The furious onslaught of Hazael of Cusham continued after Jehu’s death. So large a part of the Negeb was taken either by Hazael or by his successor Ben-Hadad, i.e., Bir-dadda, and so many of its Israelite inhabitants had been either slain in battle or carried away into slavery, that the most valued jewel in the crown of Israel’s kings seemed to have been lost. A turn for the better in Israel’s fortunes took place under Joash. Probably this was mainly due to the victories of the Assyrian king, Adad-nirari III, who claims to have received tribute from Tyre, Sidon, Khumri (Israel), Edom, and Philistia, and who humbled, though he did not destroy, Mari, the brave king of Damascus. If, as one may plausibly suppose, the latter king punished Jehoahaz for his father’s Assyrian proclivities, we can understand that when Damascus ceased to be dangerous, the son of Jehoahaz, stimulated by prophets like Elisha, might make a supreme, successful effort against invaders of the Negeb.
The work of liberation, however, had still to be completed; this was the achievement of Jeroboam II. It was he who reconquered the venerable city of Cusham-jerahmeel, and recovered the region of Maacath (or Jerahmeel) for Israel. This period, as criticism is able to show, receives vivid illustration from the work of Amos, the account of whose conflict with Amaziah, the priest of the southern Bethel, refers to Jeroboam by name. The war was still going on, however, when this prophet of evil tidings wrote. It is probable that for some part of the reigns of Joash and Jeroboam the king of Judah was once more in vassalage to the king of Israel.

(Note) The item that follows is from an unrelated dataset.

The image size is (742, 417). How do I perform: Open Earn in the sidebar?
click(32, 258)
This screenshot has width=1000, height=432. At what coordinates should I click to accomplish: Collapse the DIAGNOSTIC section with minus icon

DECLINE AND FALL OF SAMARIA
The death of Jeroboam was the beginning of the end for the northern realm. Murders and revolutions succeeded each other with fearful rapidity. Of Zechariah and Shallum there is nothing to be said. Menahem’s reign, however, marks an epoch. Tiglathpileser III states in his Annals that he received tribute from Kushtashpi of Kummukh, Rasunnu of Damascus and Minihimi of Samirina. It is plausible to identify the third king with Menahem of Samaria. The identification, however, is not certain; some other city may perhaps have been meant. Moreover, the Hebrew record speaks of an invasion of the northern kingdom, and calls the invader Pul (a Greek reading is Paloch) king of Asshur. Now there is good evidence in the Book of Hosea that the Israelites at this period were suing for the favour of the North Arabian kings of Mizrim and of Asshur. Mizrim we know to be the land otherwise called Muzri; Asshur (Ashkhur) we may suspect to be the land called by the Assyrians Melukhkha. Probably, therefore, it is the king of Melukhkha, the greatest of the North Arabian kings, who invaded Menahem’s realm, and exacted tribute from Menahem. In this case it was not central Palestine which he invaded, but the Negeb. In the next reign but one—that of Pekah—the same king of Asshur (called this time, not Pul, but by the equally inaccurate name Tiglath pileser or Tilgath pilneser) returned to the Negeb, a part of which he conquered, deporting its Israelite inhabitants into northern Arabia.